ページ:
- - -

矢島操さんインタビュー 2019


矢島操さんインタビュー

色々な世界をきっかけとして…

花田:矢島さんがうつわ作りの仕事をするようになった経緯を教えて下さい。(以下花田-)

矢島:大学で陶芸を専攻したのが、土との関わりの始まりです。

-:なぜ陶芸を専攻したのですか。

矢島:うーん…たまたま、ですかね(笑)。
経済や語学ではなく、美術を勉強したいとは思っていました。
でも、デザインや絵画ではなく、漠然と「自分のカタチを作りたいな」と。
で、土という素材が一番柔軟な気がして、陶芸になっていきました。

矢島操さんインタビュー

-:大学はいかがでしたか。

矢島:最初短大に入学しましたが、
そこでたまたま出会った先生が、陶芸のことを教えないんですよ。
どっちかというと、(ルーチョ・)フォンタナの作品を見せてくれたり…。
「キャンバスを切り裂いただけでアートなんや!」って驚きました。
で、実際見たらとてもきれいで、繊細で、それでいて空間みたいなものも感じさせるんです。
かと思うと、違うときには、スターウオーズの要塞模型みたいなものを見せてくれました。
常にドキドキさせられたし、色々な世界をきっかけとしていっぱい与えてもらっていました。
毎日毎日知らないことばかりで…(笑)。

-:濃い時間を過ごされたのですね。

矢島:その日見たり聞いたりしたことを図書館に行って本を沢山借りて調べて…、
という二年間でした。
後から思うと、いろいろなところにネタがある、
また土の素材感の可能性を教えて頂いたと思います。

矢島操さんインタビュー

-:今でも印象に残っていることはありますか。

- - -

データ項目:
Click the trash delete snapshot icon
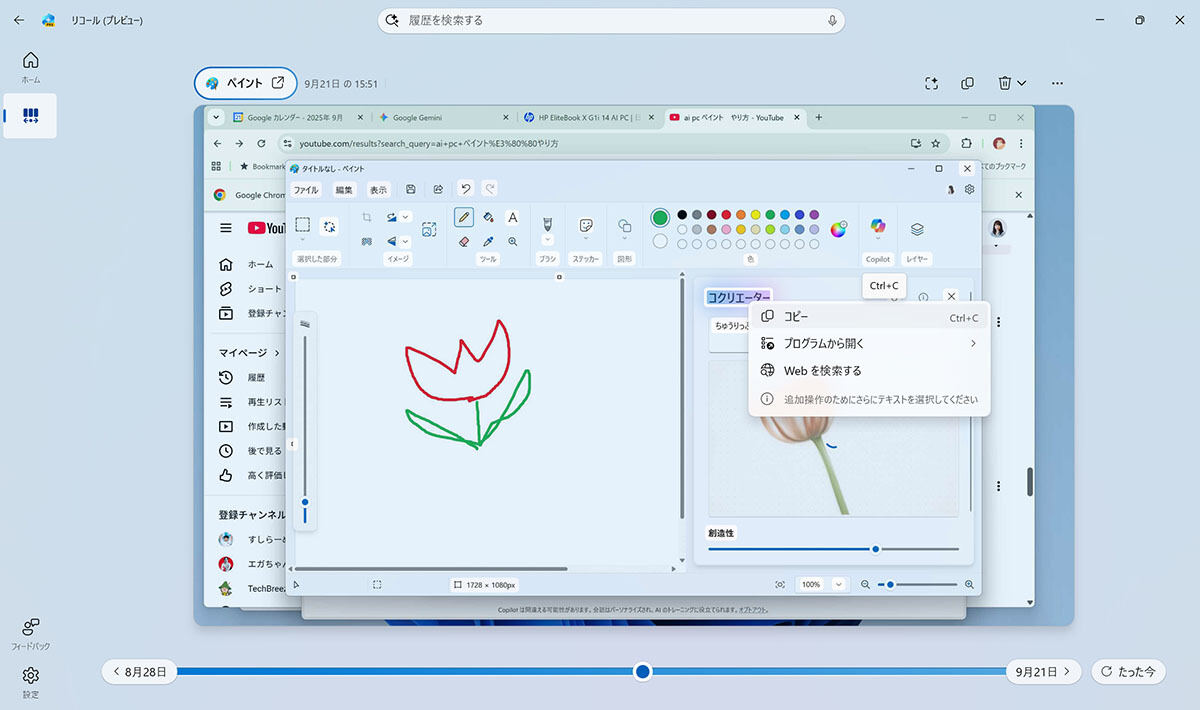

- - -

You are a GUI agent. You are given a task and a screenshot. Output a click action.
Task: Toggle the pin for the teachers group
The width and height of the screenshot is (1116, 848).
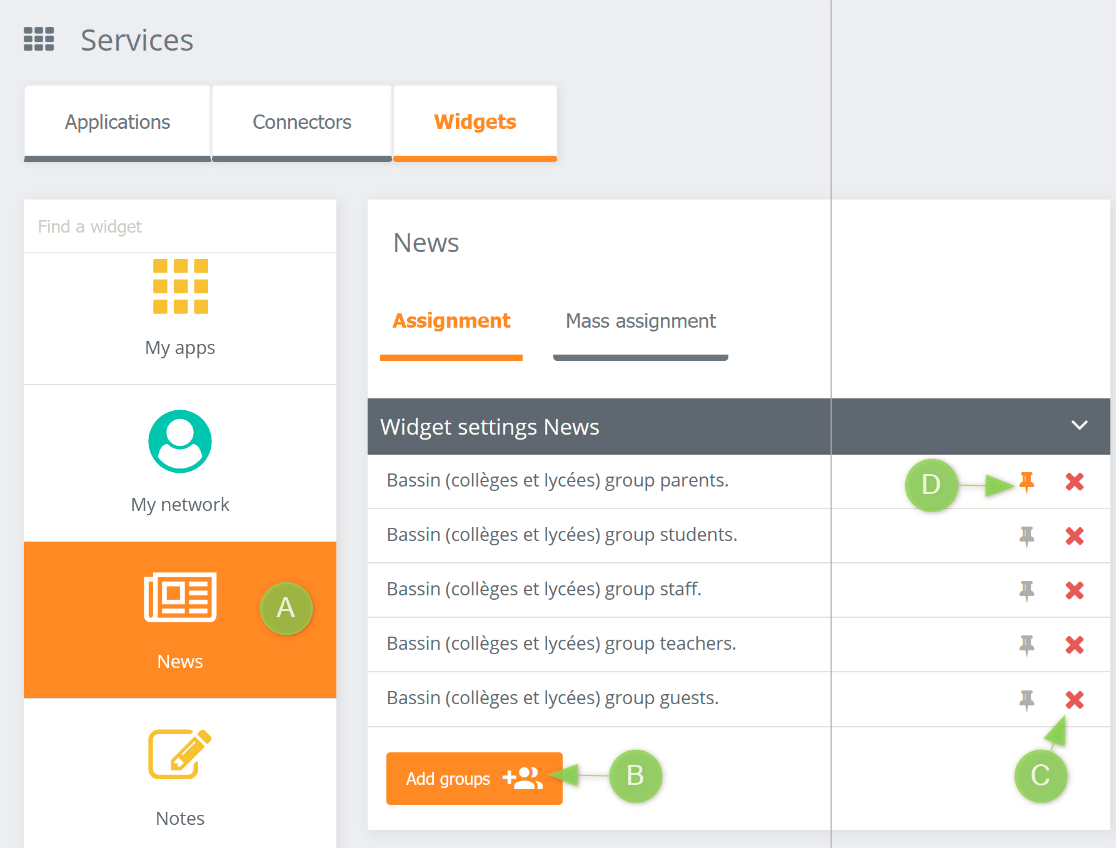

- - -

問題: 陶芸家の矢島操さんのインタビュー記事を、途切れたところから書き継いでください。

解答:
矢島:(アレクサンダー・)カルダーが好きでした。
私が好きなのは「サーカス」という作品で、目の前でシーンが出来ていって、
見ている側と作っている側が同じように楽しんでいるのを面白く感じました。
「いつか自分もこんなことをしたいなあ」って大学の時はオブジェを陶芸で作っていました。



「たまたま」が続く

-:卒業後は、うつわの道に進まれるわけです。

矢島:たまたま大学の先輩に五条の陶器祭りに誘われました。
せっかくの機会ですから、何を作ろうか考えました。
「自分にできることは何だろう」って。
釉薬一色ではなく、絵を描くことにしました。
呉須が好きだったので、染付です。
「濃淡だけで表現される面白い世界だなあ」と思っていたので。
うつわに絵を描くようになった始まりです。
で、その陶器祭りで、たまたまあるお店の方が「うちでやらへんか」って声を掛けてくれたんです。

-:幸先良いですね。

矢島:嬉しかったですけど「これ何個、こっちは何個お願い」っていきなり言われても「なんか騙されているのかな」なんて思いもしました。
ただ、私のものを「欲しい」って言ってくれている人がいるならそれはありがたいですよね。
納品書の書き方すら分からないけれど、とりあえず言われた通りにしてみようと。
まあ、よく考えれば、騙されていたとしても、どうってことないですよね(笑)。
で、納品後また注文がきたんです。
で、それが何度も続くものですから、うつわの仕事にどんどん入っていってしまいました。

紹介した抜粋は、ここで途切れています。